Pension de vieillesse - Pension pour conjoint séparé - Pension d'invalidité - Cumul - Revalorisation - Reliquidation - Règlement (CEE) n° 1408/71, article 51 - Inadmissible

"Les dispositions des articles 46 et 51, paragraphe 1, du règlement (CEE) n° 1408/71 du Conseil, du 14 juin 1971, relatif à l'application des régimes de sécurité sociale aux travailleurs salariés, aux travailleurs non salariés et aux membres de leur famille qui se déplacent à l'intérieur de la Communauté, dans sa version modifiée et mise à jour par le règlement (CEE) n° 2001/83 du Conseil, du 2 juin 1983, doivent être interprétées en ce sens qu'elles s'opposent à ce que la part d'une prestation de vieillesse d'un travailleur salarié accordée, en vertu de la législation applicable dans un État membre, à son conjoint séparé soit recalculée en fonction des revalorisations résultant de l'évolution générale de la situation économique et sociale dont a fait l'objet une prestation d'invalidité perçue par ledit conjoint au titre de la législation d'un autre État membre. "

Madame Cirotti, de nationalité italienne, est titulaire d'une pension d'invalidité du régime italien et, à partir de juillet 1981, elle a obtenu en Belgique une part de la pension de retraite de son mari dont elle est séparée.

Selon la législation belge en vigueur en 1981, l'épouse séparée de corps ou de fait peut, sous certaines conditions, obtenir une part de la pension de son mari. Par décision de 1988, l'Office national des pensions a réduit le montant de la prestation versée à l'intéressée afin de tenir compte des modifications de la pension italienne, dues à l'indexation de cet avantage sur le coût de la vie.
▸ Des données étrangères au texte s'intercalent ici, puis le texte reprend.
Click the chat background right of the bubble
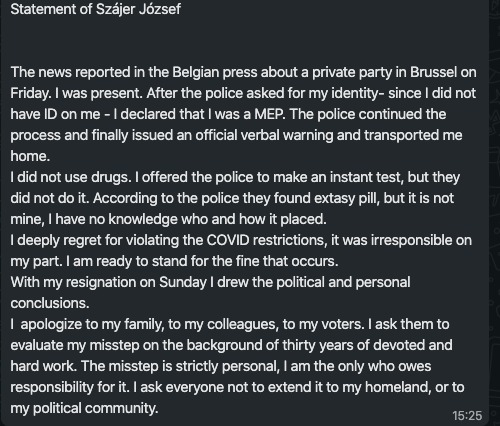 (495, 213)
Madame Cirotti a contesté cette décision et la juridiction belge a demandé à la Cour de Justice des Communautés Européennes si les dispositions des articles 46 et 51 du règlement (CEE) n° 1408/71 s'opposaient à ce qu'une partie de la prestation de vieillesse d'un travailleur salarié, octroyée au conjoint séparé de ce dernier en vertu de la législation d'un État membre, soit recalculée en fonction des revalorisations dues à l'évolution de la situation économique d'une pension d'invalidité perçue par ledit conjoint au titre de la législation d'un autre État membre.

La Cour indique tout d'abord que la prestation de conjoint séparé dont il est question est une prestation de vieillesse au sens du règlement (CEE) n° 1408/71 et les droits du titulaire de cette prestation doivent donc être examinés dans le cadre du chapitre 3 du titre III du règlement et, notamment, dans le cadre des articles 46 et 51 dudit règlement.

Dans cette affaire, l'institution belge faisait valoir que la prestation en cause n'était pas une pension de survie personnelle, mais plutôt un revenu garanti qui devait donc être évalué en tenant compte des ressources du conjoint et varier en fonction des autres avantages dont est titulaire le conjoint.

Elle appuyait son argumentation sur la jurisprudence de la Cour (arrêt Valentino, C 65/92, du 22 avril 1993) qui avait indiqué que l'article 51, paragraphe 1, du règlement (CEE) n° 1408/71 n'était pas applicable au revenu garanti aux personnes âgées institué par la législation belge et destiné à compenser l'insuffisance de ressources du titulaire de l'avantage.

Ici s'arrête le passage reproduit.